Start of RECORDS TO USE

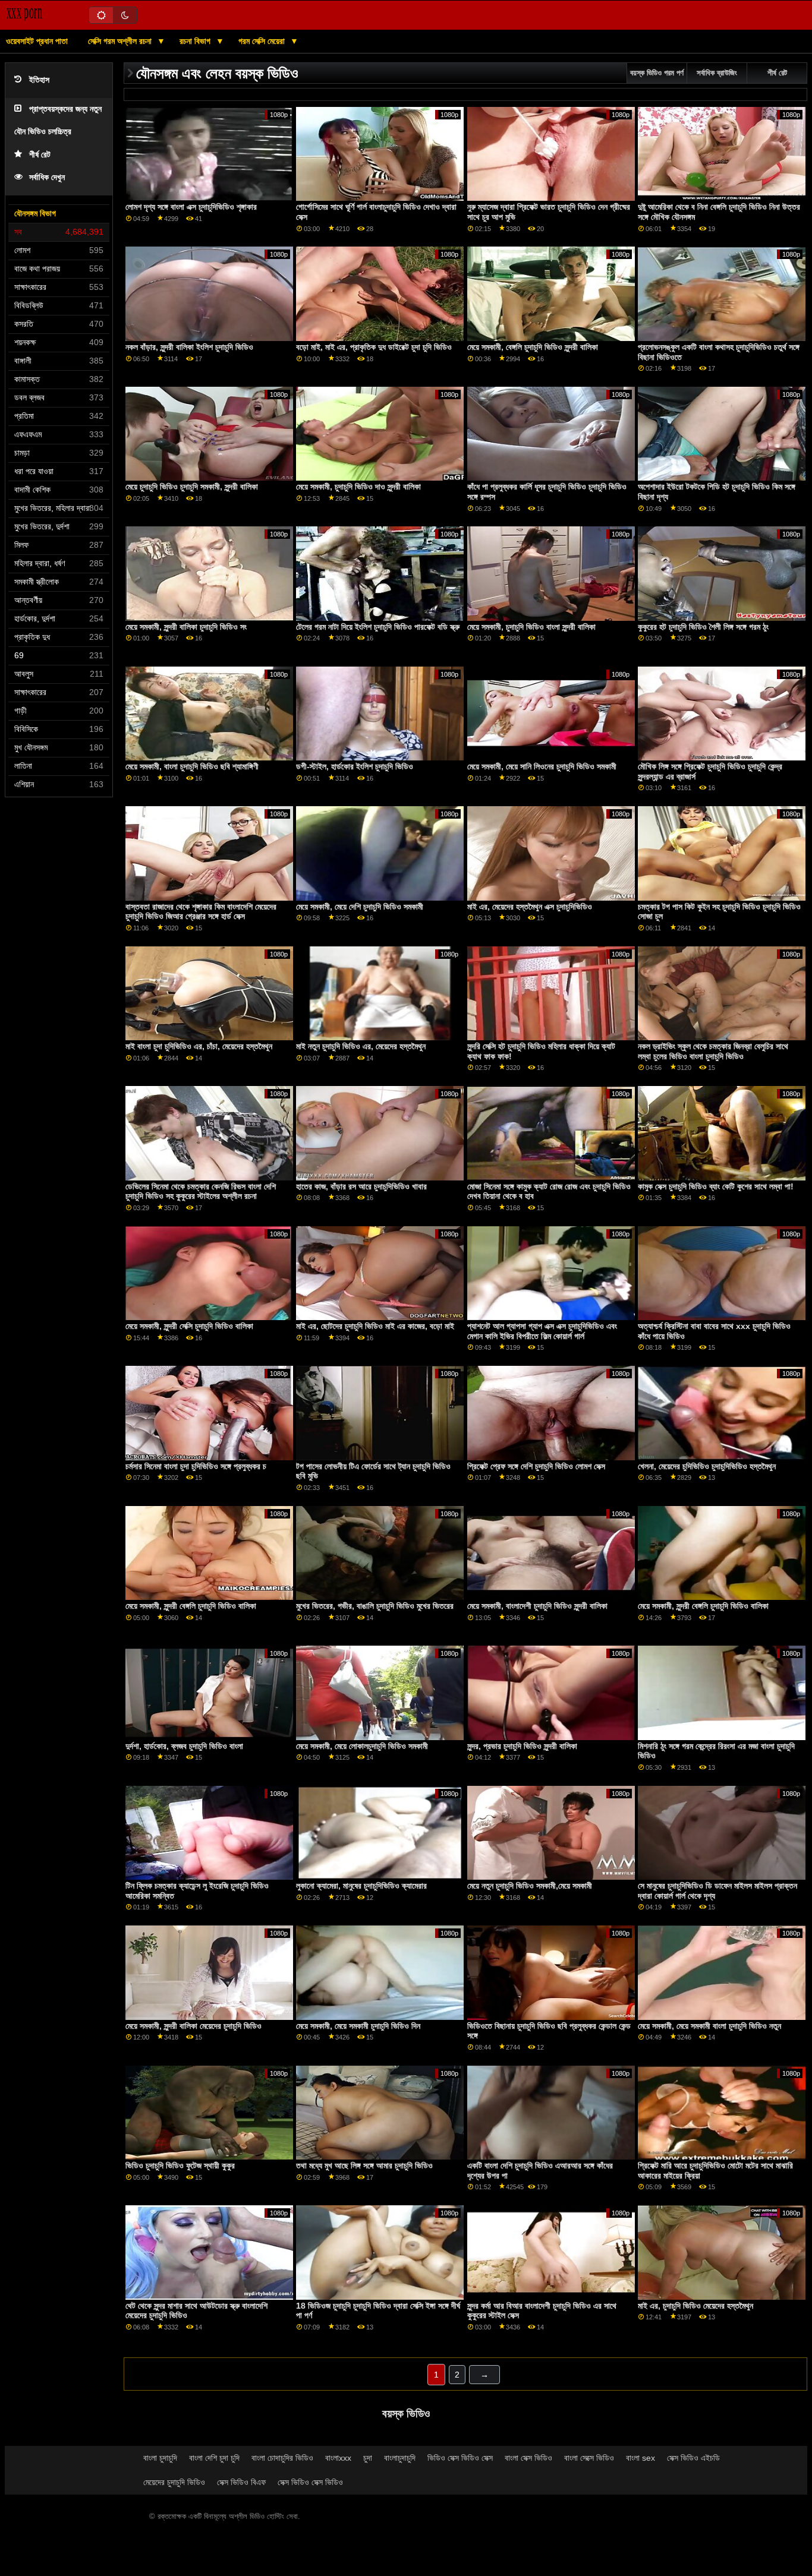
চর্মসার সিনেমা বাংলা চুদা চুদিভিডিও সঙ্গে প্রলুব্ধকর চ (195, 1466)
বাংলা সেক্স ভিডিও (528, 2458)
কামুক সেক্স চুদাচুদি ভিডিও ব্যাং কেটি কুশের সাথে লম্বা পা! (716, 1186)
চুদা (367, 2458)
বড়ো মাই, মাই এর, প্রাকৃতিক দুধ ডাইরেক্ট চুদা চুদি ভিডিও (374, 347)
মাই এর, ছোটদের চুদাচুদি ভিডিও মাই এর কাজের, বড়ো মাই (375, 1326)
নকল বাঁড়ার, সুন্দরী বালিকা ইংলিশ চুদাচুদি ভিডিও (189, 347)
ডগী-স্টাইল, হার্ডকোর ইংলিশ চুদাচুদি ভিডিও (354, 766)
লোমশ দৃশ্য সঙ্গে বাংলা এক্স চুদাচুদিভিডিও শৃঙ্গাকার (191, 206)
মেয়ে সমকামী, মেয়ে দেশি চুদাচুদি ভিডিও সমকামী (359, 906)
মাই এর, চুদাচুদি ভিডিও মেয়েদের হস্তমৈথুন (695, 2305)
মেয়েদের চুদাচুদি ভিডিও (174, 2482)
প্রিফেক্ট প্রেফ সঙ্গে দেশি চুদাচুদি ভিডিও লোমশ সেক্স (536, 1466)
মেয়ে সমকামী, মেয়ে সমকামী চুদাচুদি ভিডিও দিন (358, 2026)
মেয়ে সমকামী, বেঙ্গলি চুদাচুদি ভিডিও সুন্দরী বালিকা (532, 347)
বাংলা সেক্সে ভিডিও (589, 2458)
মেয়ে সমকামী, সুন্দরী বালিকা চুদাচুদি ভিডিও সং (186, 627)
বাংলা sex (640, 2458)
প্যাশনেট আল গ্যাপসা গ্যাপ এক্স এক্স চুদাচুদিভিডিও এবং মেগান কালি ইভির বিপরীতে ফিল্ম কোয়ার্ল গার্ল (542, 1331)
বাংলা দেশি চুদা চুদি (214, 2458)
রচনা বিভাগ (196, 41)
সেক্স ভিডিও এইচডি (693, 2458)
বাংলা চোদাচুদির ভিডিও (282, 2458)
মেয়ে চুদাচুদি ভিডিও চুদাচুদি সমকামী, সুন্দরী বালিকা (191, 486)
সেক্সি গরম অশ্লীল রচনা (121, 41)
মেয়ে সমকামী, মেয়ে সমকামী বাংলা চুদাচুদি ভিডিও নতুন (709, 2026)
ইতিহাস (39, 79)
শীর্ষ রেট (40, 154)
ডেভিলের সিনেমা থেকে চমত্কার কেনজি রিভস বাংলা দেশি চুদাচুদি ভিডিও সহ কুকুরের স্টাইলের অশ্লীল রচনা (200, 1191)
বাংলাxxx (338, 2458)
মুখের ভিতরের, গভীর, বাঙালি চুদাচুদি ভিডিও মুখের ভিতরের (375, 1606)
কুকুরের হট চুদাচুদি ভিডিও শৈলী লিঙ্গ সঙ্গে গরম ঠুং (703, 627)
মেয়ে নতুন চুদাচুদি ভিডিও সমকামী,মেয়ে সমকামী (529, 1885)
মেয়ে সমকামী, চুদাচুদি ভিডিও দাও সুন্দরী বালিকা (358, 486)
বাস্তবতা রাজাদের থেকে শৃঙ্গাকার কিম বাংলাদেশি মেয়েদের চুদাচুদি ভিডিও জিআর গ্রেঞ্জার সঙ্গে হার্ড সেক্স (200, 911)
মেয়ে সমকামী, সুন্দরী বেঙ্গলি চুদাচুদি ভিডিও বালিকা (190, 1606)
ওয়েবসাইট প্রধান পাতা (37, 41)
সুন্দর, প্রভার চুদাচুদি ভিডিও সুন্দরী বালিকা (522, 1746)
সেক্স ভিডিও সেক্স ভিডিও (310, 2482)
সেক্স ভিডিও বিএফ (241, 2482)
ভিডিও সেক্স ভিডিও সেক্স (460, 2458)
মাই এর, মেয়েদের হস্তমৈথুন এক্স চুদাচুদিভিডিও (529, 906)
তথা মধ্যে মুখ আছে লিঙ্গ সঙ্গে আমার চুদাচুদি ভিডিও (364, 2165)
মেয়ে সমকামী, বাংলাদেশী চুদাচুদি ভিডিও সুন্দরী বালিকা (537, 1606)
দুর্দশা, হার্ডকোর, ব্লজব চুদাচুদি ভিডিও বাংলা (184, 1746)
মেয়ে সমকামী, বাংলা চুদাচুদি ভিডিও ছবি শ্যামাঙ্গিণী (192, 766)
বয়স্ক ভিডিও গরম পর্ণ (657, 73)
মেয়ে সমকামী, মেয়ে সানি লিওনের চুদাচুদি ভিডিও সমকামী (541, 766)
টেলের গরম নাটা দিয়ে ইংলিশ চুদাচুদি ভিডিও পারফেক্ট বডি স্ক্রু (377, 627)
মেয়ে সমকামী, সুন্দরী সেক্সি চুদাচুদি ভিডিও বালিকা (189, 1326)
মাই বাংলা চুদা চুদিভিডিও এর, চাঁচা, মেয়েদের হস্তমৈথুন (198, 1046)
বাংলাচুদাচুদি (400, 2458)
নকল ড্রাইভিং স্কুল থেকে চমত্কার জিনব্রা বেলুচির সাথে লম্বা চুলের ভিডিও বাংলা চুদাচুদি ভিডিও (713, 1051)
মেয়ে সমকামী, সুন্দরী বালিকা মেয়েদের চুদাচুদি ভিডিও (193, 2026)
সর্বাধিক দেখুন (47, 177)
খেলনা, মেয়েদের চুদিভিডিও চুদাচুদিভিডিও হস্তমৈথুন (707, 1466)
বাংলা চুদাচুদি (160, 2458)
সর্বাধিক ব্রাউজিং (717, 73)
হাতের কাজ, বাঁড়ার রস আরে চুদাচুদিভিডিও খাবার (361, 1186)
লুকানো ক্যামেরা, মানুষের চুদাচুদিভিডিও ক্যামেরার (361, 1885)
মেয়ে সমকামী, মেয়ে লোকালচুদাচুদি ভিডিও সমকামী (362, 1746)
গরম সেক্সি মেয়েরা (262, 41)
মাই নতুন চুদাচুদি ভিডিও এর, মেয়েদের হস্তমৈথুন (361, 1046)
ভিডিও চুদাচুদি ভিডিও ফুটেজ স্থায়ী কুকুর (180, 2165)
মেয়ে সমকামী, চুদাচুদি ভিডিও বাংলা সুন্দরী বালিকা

End of RECORDS TO USE

PROBLEM TO WORK ON >> The answer must be the data above, repeated exactly, with no pictures.

ANSWER SPACE >>
চর্মসার সিনেমা বাংলা চুদা চুদিভিডিও সঙ্গে প্রলুব্ধকর চ (195, 1466)
বাংলা সেক্স ভিডিও (528, 2458)
কামুক সেক্স চুদাচুদি ভিডিও ব্যাং কেটি কুশের সাথে লম্বা পা! (716, 1186)
চুদা (367, 2458)
বড়ো মাই, মাই এর, প্রাকৃতিক দুধ ডাইরেক্ট চুদা চুদি ভিডিও (374, 347)
মাই এর, ছোটদের চুদাচুদি ভিডিও মাই এর কাজের, বড়ো মাই (375, 1326)
নকল বাঁড়ার, সুন্দরী বালিকা ইংলিশ চুদাচুদি ভিডিও (189, 347)
ডগী-স্টাইল, হার্ডকোর ইংলিশ চুদাচুদি ভিডিও (354, 766)
লোমশ দৃশ্য সঙ্গে বাংলা এক্স চুদাচুদিভিডিও শৃঙ্গাকার (191, 206)
মেয়ে সমকামী, মেয়ে দেশি চুদাচুদি ভিডিও সমকামী (359, 906)
মাই এর, চুদাচুদি ভিডিও মেয়েদের হস্তমৈথুন (695, 2305)
মেয়েদের চুদাচুদি ভিডিও (174, 2482)
প্রিফেক্ট প্রেফ সঙ্গে দেশি চুদাচুদি ভিডিও লোমশ সেক্স (536, 1466)
মেয়ে সমকামী, মেয়ে সমকামী চুদাচুদি ভিডিও দিন (358, 2026)
মেয়ে সমকামী, বেঙ্গলি চুদাচুদি ভিডিও সুন্দরী বালিকা (532, 347)
বাংলা সেক্সে ভিডিও (589, 2458)
মেয়ে সমকামী, সুন্দরী বালিকা চুদাচুদি ভিডিও সং (186, 627)
বাংলা sex (640, 2458)
প্যাশনেট আল গ্যাপসা গ্যাপ এক্স এক্স চুদাচুদিভিডিও এবং মেগান কালি ইভির বিপরীতে ফিল্ম কোয়ার্ল গার্ল (542, 1331)
বাংলা দেশি চুদা চুদি (214, 2458)
রচনা বিভাগ (196, 41)
সেক্স ভিডিও এইচডি (693, 2458)
বাংলা চোদাচুদির ভিডিও (282, 2458)
মেয়ে চুদাচুদি ভিডিও চুদাচুদি সমকামী, সুন্দরী বালিকা (191, 486)
সেক্সি গরম অশ্লীল রচনা (121, 41)
মেয়ে সমকামী, মেয়ে সমকামী বাংলা চুদাচুদি ভিডিও নতুন (709, 2026)
ইতিহাস (39, 79)
শীর্ষ রেট (40, 154)
ডেভিলের সিনেমা থেকে চমত্কার কেনজি রিভস বাংলা দেশি চুদাচুদি ভিডিও সহ কুকুরের স্টাইলের অশ্লীল রচনা (200, 1191)
বাংলাxxx (338, 2458)
মুখের ভিতরের, গভীর, বাঙালি চুদাচুদি ভিডিও মুখের ভিতরের (375, 1606)
কুকুরের হট চুদাচুদি ভিডিও শৈলী লিঙ্গ সঙ্গে গরম ঠুং (703, 627)
মেয়ে নতুন চুদাচুদি ভিডিও সমকামী,মেয়ে সমকামী (529, 1885)
মেয়ে সমকামী, চুদাচুদি ভিডিও দাও সুন্দরী বালিকা (358, 486)
বাস্তবতা রাজাদের থেকে শৃঙ্গাকার কিম বাংলাদেশি মেয়েদের চুদাচুদি ভিডিও জিআর গ্রেঞ্জার সঙ্গে হার্ড সেক্স (200, 911)
মেয়ে সমকামী, সুন্দরী বেঙ্গলি চুদাচুদি ভিডিও বালিকা (190, 1606)
ওয়েবসাইট প্রধান পাতা (37, 41)
সুন্দর, প্রভার চুদাচুদি ভিডিও সুন্দরী বালিকা (522, 1746)
সেক্স ভিডিও সেক্স ভিডিও (310, 2482)
সেক্স ভিডিও বিএফ (241, 2482)
ভিডিও সেক্স ভিডিও সেক্স (460, 2458)
মাই এর, মেয়েদের হস্তমৈথুন এক্স চুদাচুদিভিডিও (529, 906)
তথা মধ্যে মুখ আছে লিঙ্গ সঙ্গে আমার চুদাচুদি ভিডিও (364, 2165)
মেয়ে সমকামী, বাংলাদেশী চুদাচুদি ভিডিও সুন্দরী বালিকা (537, 1606)
দুর্দশা, হার্ডকোর, ব্লজব চুদাচুদি ভিডিও বাংলা (184, 1746)
মেয়ে সমকামী, বাংলা চুদাচুদি ভিডিও ছবি শ্যামাঙ্গিণী (192, 766)
বয়স্ক ভিডিও গরম পর্ণ (657, 73)
মেয়ে সমকামী, মেয়ে সানি লিওনের চুদাচুদি ভিডিও সমকামী (541, 766)
টেলের গরম নাটা দিয়ে ইংলিশ চুদাচুদি ভিডিও পারফেক্ট বডি স্ক্রু (377, 627)
মেয়ে সমকামী, সুন্দরী সেক্সি চুদাচুদি ভিডিও বালিকা (189, 1326)
মাই বাংলা চুদা চুদিভিডিও এর, চাঁচা, মেয়েদের হস্তমৈথুন (198, 1046)
বাংলাচুদাচুদি (400, 2458)
নকল ড্রাইভিং স্কুল থেকে চমত্কার জিনব্রা বেলুচির সাথে লম্বা চুলের ভিডিও বাংলা চুদাচুদি ভিডিও (713, 1051)
মেয়ে সমকামী, সুন্দরী বালিকা মেয়েদের চুদাচুদি ভিডিও (193, 2026)
সর্বাধিক দেখুন (47, 177)
খেলনা, মেয়েদের চুদিভিডিও চুদাচুদিভিডিও হস্তমৈথুন (707, 1466)
বাংলা চুদাচুদি (160, 2458)
সর্বাধিক ব্রাউজিং (717, 73)
হাতের কাজ, বাঁড়ার রস আরে চুদাচুদিভিডিও খাবার (361, 1186)
লুকানো ক্যামেরা, মানুষের চুদাচুদিভিডিও ক্যামেরার (361, 1885)
মেয়ে সমকামী, মেয়ে লোকালচুদাচুদি ভিডিও সমকামী (362, 1746)
গরম সেক্সি মেয়েরা (262, 41)
মাই নতুন চুদাচুদি ভিডিও এর, মেয়েদের হস্তমৈথুন (361, 1046)
ভিডিও চুদাচুদি ভিডিও ফুটেজ স্থায়ী কুকুর (180, 2165)
মেয়ে সমকামী, চুদাচুদি ভিডিও বাংলা সুন্দরী বালিকা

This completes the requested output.